You can include a non-ASCII character in a string constant by writing it literally. If the string constant is read from a multibyte source, such as a multibyte buffer or string, or a file that would be visited as multibyte, then Emacs reads each non-ASCII character as a multibyte character and automatically makes the string a multibyte string.
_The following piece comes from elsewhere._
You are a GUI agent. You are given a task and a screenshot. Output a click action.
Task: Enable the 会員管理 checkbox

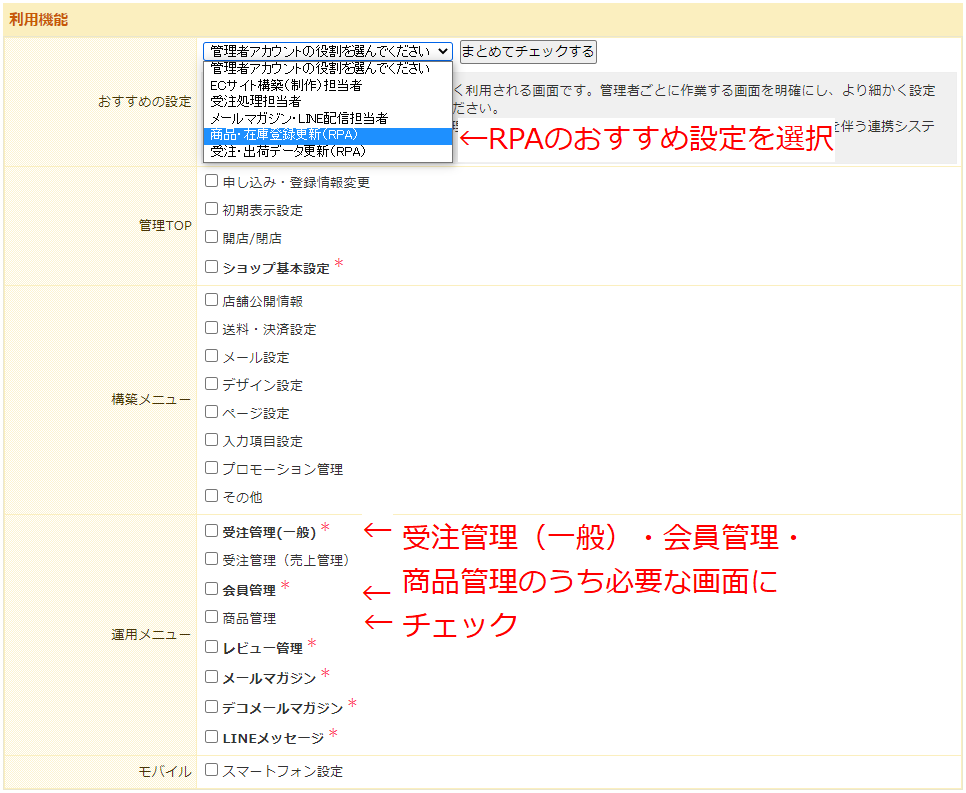pyautogui.click(x=211, y=589)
If the string constant is read from a unibyte source, then Emacs reads the non-ASCII character as unibyte, and makes the string unibyte.

Instead of writing a character literally into a multibyte string, you can write it as its character code using an escape sequence. See General Escape Syntax, for details about escape sequences.

If you use any Unicode-style escape sequence ‘\uNNNN’ or ‘\U00NNNNNN’ in a string constant (even for an ASCII character), Emacs automatically assumes that it is multibyte.

You can also use hexadecimal escape sequences (‘\xn’) and octal escape sequences (‘\n’) in string constants. But beware: If a string constant contains hexadecimal or octal escape sequences, and these escape sequences all specify unibyte characters (i.e., less than 256), and there are no other literal non-ASCII characters or Unicode-style escape sequences in the string, then Emacs automatically assumes that it is a unibyte string. That is to say, it assumes that all non-ASCII characters occurring in the string are 8-bit raw bytes.

In hexadecimal and octal escape sequences, the escaped character code may contain a variable number of digits, so the first subsequent character which is not a valid hexadecimal or octal digit terminates the escape sequence. If the next character in a string could be interpreted as a hexadecimal or octal digit, write ‘ (backslash and space) to terminate the escape sequence. For example, ‘\xe0\  represents one character, ‘a’ with grave accent. ‘ in a string constant is just like backslash-newline; it does not contribute any character to the string, but it does terminate any preceding hex escape.